> _OBJECTIF À ATTEINDRE_:
Convertissez l'ensemble du listing ci-dessous en liste numérotée, sans reprendre les lignes vides. Les images ne doivent pas figurer dans votre réponse.
----------
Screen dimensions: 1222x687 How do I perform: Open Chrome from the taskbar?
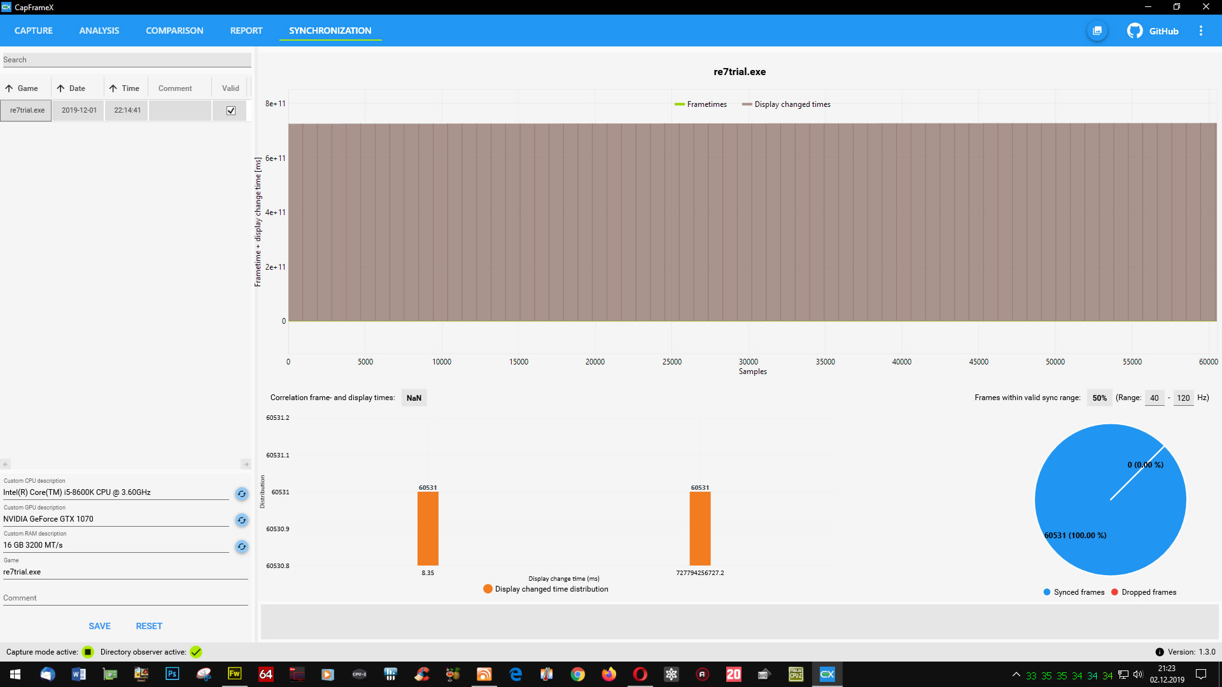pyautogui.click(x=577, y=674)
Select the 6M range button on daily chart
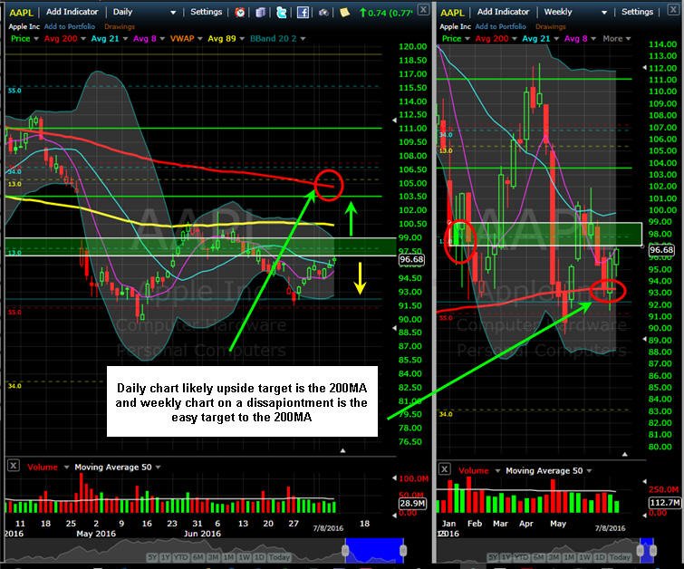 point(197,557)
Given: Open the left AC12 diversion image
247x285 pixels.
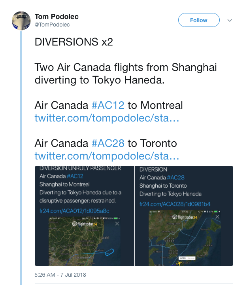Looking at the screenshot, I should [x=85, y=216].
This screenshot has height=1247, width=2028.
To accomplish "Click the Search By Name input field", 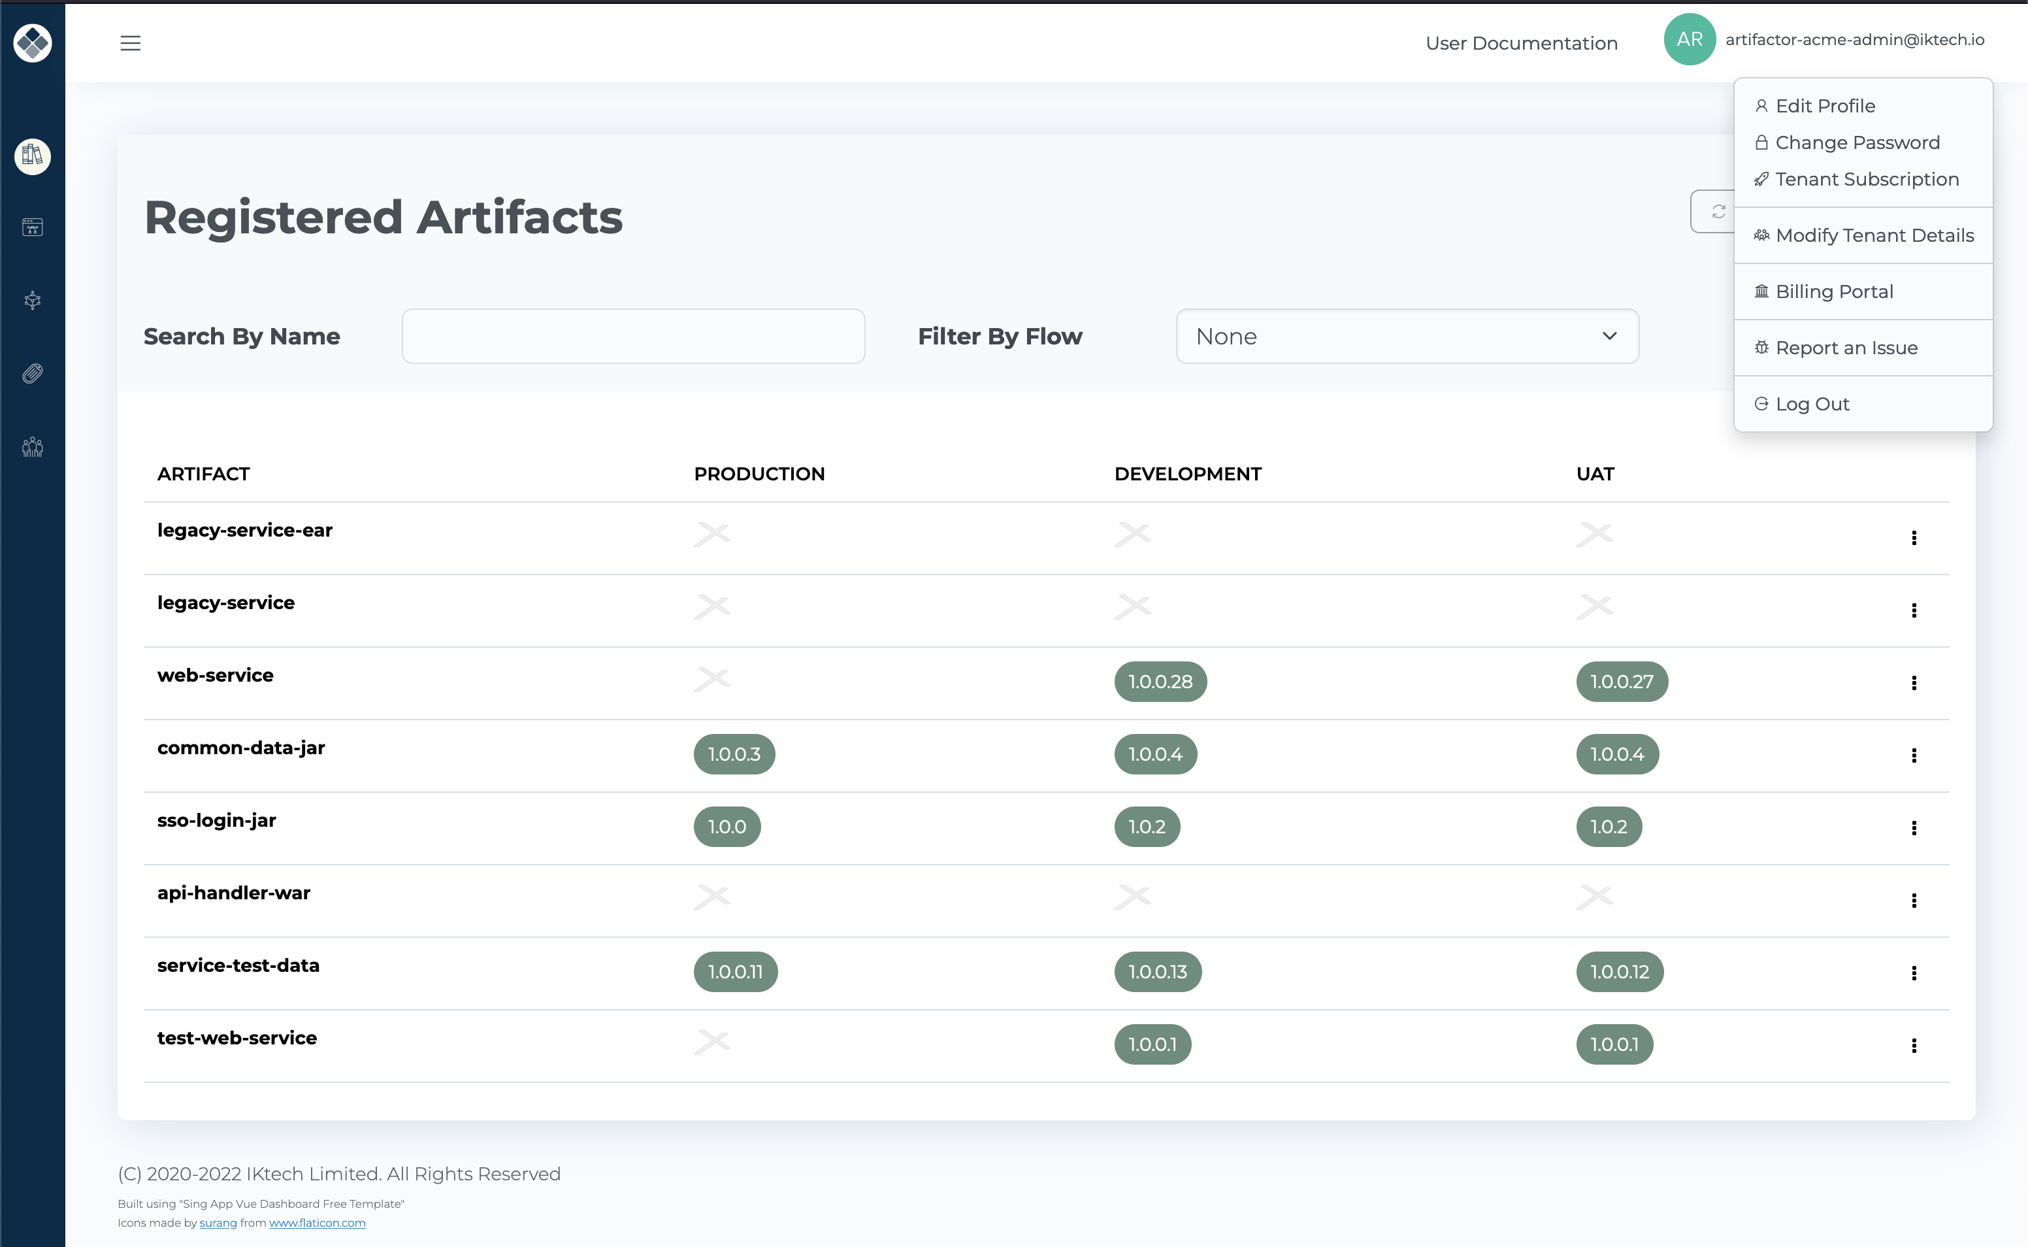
----------
> _RÉSULTAT OBTENU_:
1. Screen dimensions: 1222x687 How do I perform: Open Chrome from the taskbar?
2. pyautogui.click(x=577, y=674)
3. Select the 6M range button on daily chart
4.  point(197,557)
5. Given: Open the left AC12 diversion image
6. 247x285 pixels.
7. Looking at the screenshot, I should [x=85, y=216].
8. This screenshot has height=1247, width=2028.
9. To accomplish "Click the Search By Name input field", 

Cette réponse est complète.